The virtually identical oxygen isotope compositions of the Earth and Moon revealed by Apollo return samples have been a challenging constraint for lunar formation models. For a giant impact scenario to explain this observation, either the precursors to the Earth and Moon had identical oxygen isotope values or extensive homogenization of the two bodies occurred following the impact event. Here we present high-precision oxygen isotope analyses of a range of lunar lithologies and show that the Earth and Moon in fact have distinctly different oxygen isotope compositions. Oxygen isotope values of lunar samples correlate with lithology, and we propose that the differences can be explained by mixing between isotopically light vapour, generated by the impact, and the outermost portion of the early lunar magma ocean.
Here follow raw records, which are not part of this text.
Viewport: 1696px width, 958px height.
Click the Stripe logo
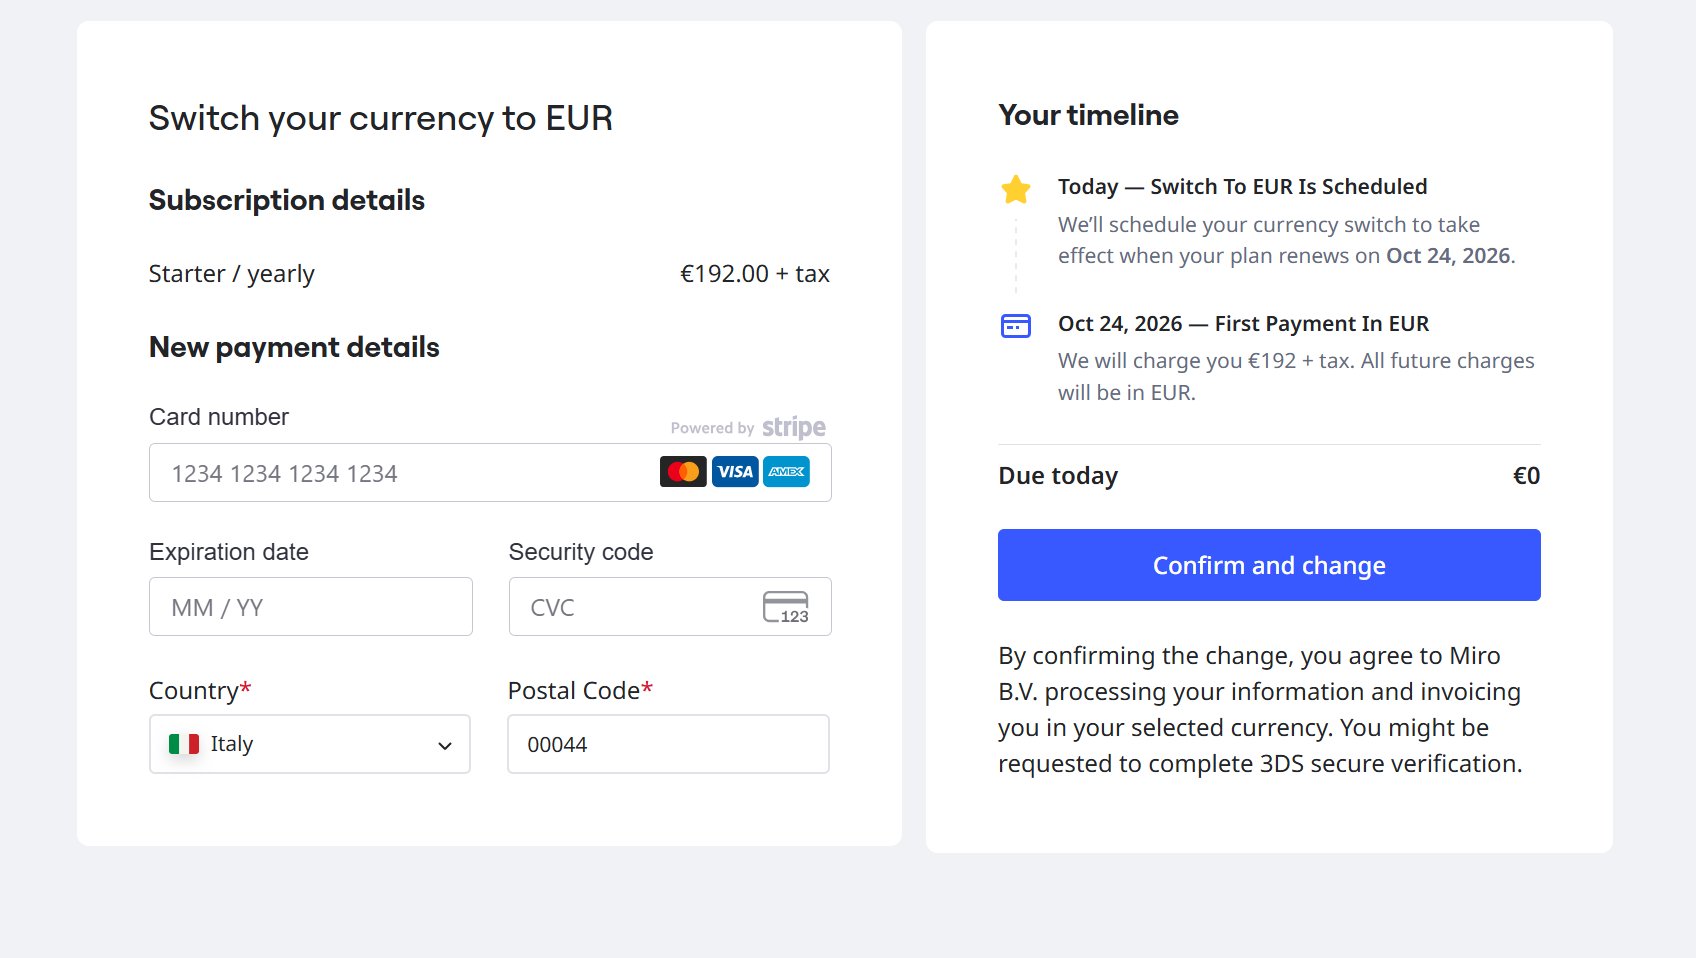click(794, 428)
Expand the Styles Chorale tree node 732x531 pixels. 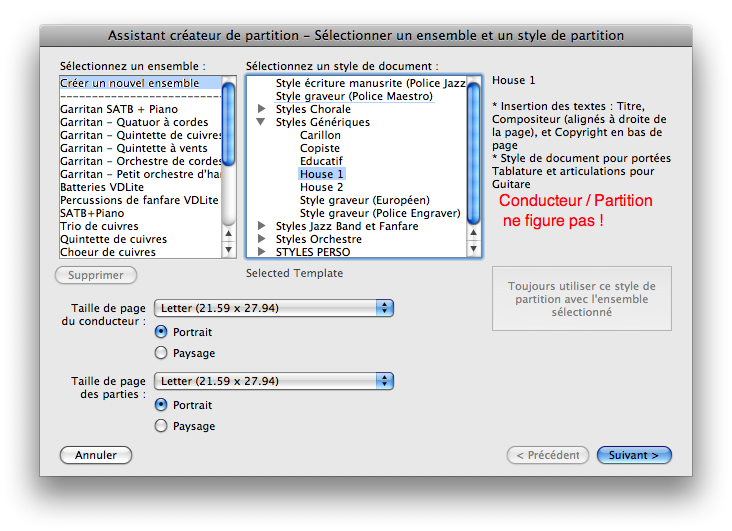coord(262,109)
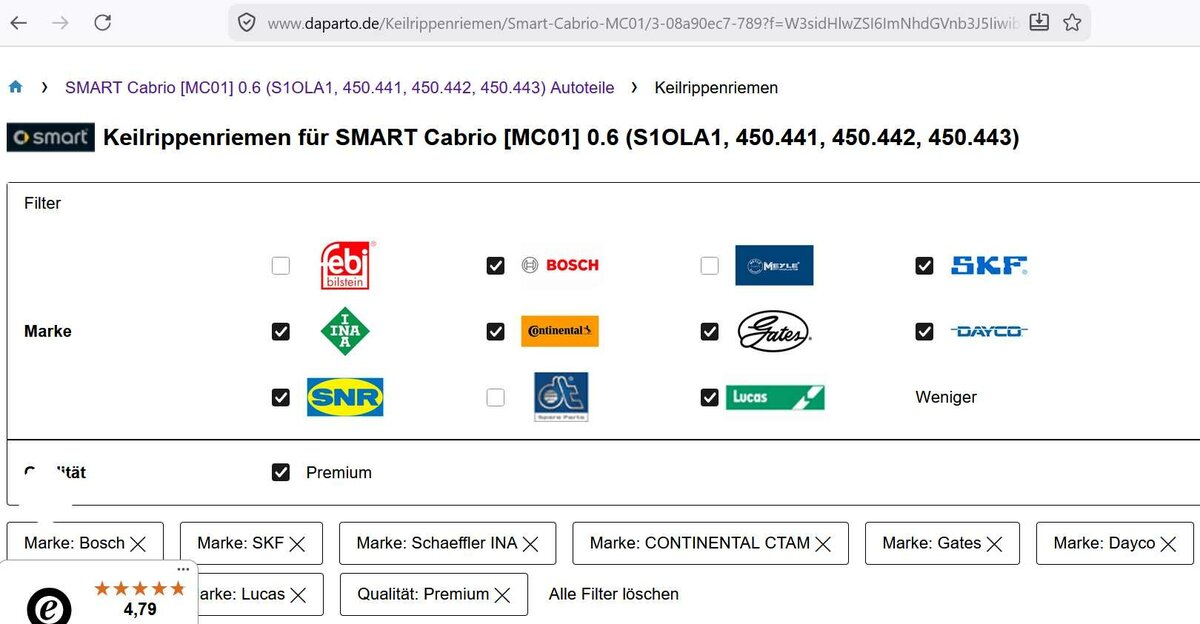Click the browser address bar URL
This screenshot has width=1200, height=624.
[640, 22]
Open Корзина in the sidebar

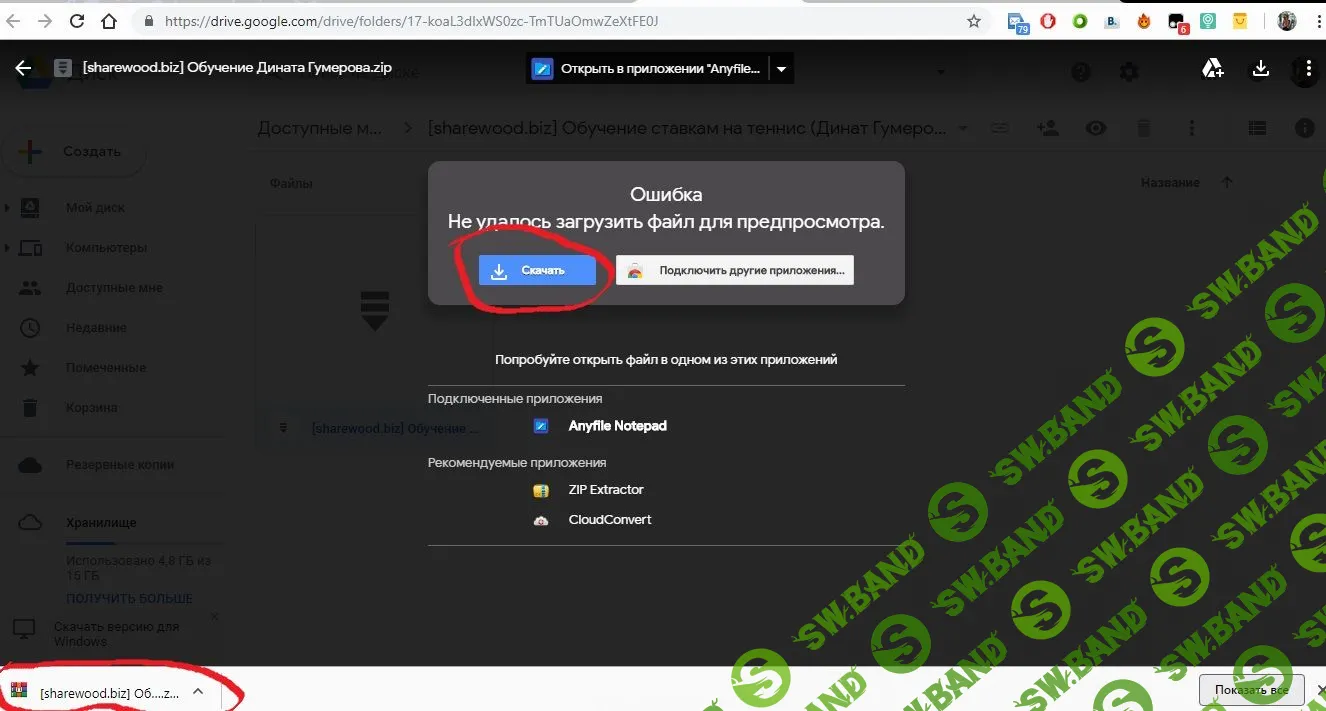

Our data suggest that samples derived from the deep lunar mantle, which are isotopically heavy compared to Earth, have isotopic compositions that are most representative of the proto-lunar impactor ‘Theia’. Our findings imply that the distinct oxygen isotope compositions of Theia and Earth were not completely homogenized by the Moon-forming impact, thus providing quantitative evidence that Theia could have formed farther from the Sun than did Earth.

阿波罗返回样本揭示的地球和月球几乎相同的氧同位素组成一直是月球形成模型的挑战性约束。为了用一个巨大的撞击场景来解释这一现象，撞击事件发生后，地球和月球的前兆具有相同的氧同位素值，或者两个物体发生了广泛的均质化。在这里，我们对一系列月球岩性进行了高精度的氧同位素分析，结果表明地球和月球实际上具有明显不同的氧同位素组成。月球样品的氧同位素值与岩性相关，我们建议可以通过撞击产生的同位素轻蒸气与月球早期岩浆海洋的最外层之间的混合来解释差异。我们的数据表明，与地球相比同位素深的月球深部样品具有最能代表原月球撞击物“ Theia”的同位素组成。我们的发现表明，Theia和地球的独特氧同位素组成并未因形成月球的撞击而完全同质化，因此提供了定量证据，证明Theia可能比地球更远离太阳。